The base has rubber feet so it doesn’t slide around on hard floors, and the pedal itself has a rubber coating, as well, so your foot doesn’t slide off while you’re pressing it. The combination of durability and stability means you can really rock out without a worry and know the pedal can take it. It’s designed for use with other Zoom equipment but it will work just as well with any equipment that has a ¼” MIDI out. The motion of the assembly is smooth for seamless manipulation of your tone, no matter what effect you’ve linked it up to.

Roland EV-5 Expression Pedal

If you need something that’s both durable and portable, check out the EV-5 from Roland. It’s the little brother of their EV-7 organ pedal, sized to fit easily under a synthesizer or on a pedal rack. The construction is incredible light-weight, another benefit of the unit’s compact size, which is great for people who have a lot of gear already.

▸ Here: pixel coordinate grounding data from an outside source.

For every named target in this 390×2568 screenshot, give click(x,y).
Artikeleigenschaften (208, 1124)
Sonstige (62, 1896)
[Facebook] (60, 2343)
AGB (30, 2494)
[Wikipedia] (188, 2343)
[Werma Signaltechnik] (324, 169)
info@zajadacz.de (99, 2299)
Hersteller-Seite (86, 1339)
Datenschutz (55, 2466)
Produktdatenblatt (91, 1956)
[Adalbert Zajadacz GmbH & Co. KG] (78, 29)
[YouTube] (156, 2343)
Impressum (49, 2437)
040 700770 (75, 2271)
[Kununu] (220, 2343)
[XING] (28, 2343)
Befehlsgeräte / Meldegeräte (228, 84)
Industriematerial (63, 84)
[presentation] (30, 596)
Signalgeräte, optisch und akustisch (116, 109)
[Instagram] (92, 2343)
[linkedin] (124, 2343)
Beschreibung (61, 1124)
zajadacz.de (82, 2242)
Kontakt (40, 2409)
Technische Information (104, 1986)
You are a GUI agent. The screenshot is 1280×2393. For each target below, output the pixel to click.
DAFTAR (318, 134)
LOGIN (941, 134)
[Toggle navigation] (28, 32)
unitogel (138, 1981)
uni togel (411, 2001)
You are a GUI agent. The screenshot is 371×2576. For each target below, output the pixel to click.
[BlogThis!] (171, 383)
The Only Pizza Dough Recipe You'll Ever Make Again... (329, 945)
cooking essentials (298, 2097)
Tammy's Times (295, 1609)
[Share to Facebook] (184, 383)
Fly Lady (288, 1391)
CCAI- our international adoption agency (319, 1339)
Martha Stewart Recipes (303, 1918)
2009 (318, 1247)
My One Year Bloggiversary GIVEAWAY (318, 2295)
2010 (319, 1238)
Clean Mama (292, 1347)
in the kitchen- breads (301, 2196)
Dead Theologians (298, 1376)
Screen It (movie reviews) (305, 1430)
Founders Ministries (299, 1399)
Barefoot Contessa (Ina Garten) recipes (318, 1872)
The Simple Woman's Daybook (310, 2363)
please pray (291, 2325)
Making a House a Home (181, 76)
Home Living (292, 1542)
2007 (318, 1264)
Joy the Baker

It tends to be an excellent option for effects (see full specs), though it is less highly regarded as a volume controller. This is because of the pedal’s range and action. It’s a smooth pedal, allowing for subtle changes and very musical use of effects, but doesn’t have a huge total range like you usually want in a volume control. But there is also a small knob on the side of the unit that lets you customize the overall range of your effect, giving you more fine-tuning options than most pedals in the price range.

The Best Cheap Expression Pedal Construction

The big divide between categories of expression pedal tends to be whether they utilize plastic or metal construction in the body. Metal is more durable, both in terms of standing up to more force and in the long-term sense of avoiding long-term wear and tear. Plastic, on the other hand, is lighter in weight and less expensive to produce, which brings down your price as a consumer. The Zoom FP02M (see full specs) is a rarity among quality expression pedals in that it gives you an all-metal construction for the same price as many plastic models.

While it is true that metal is more durable than plastic, this doesn’t mean that plastic pedals won’t work for professionals. It really depends on what you context you’ll be using the pedal in. As a very general statement, synthesizer players tend to be less demanding on their expression pedals than guitar players, for example.

You might think this is a difference of playing attitude, but in truth it has more to do with their playing position. Players who sit while they’re using their pedal will generally put less weight on it than players who stand. If you’re a guitarist who wants to use an expression pedal to add a stompbox aspect to an effect, a metal pedal may be necessary. Players like DJs and keyboardists are more likely to be able to use a plastic pedal without noticing a difference.

When you’re choosing the best cheap expression pedal, the sound is important, but the feel matters just as much. Listening to examples on the internet will give you a better idea of what to expect than simply reading the features, but you may find it helpful to visit a nearby music shop and see if they carry any of the models or brands above. Giving the pedal a few introductory presses will help you to figure out if it feels like the right choice for you. Good luck!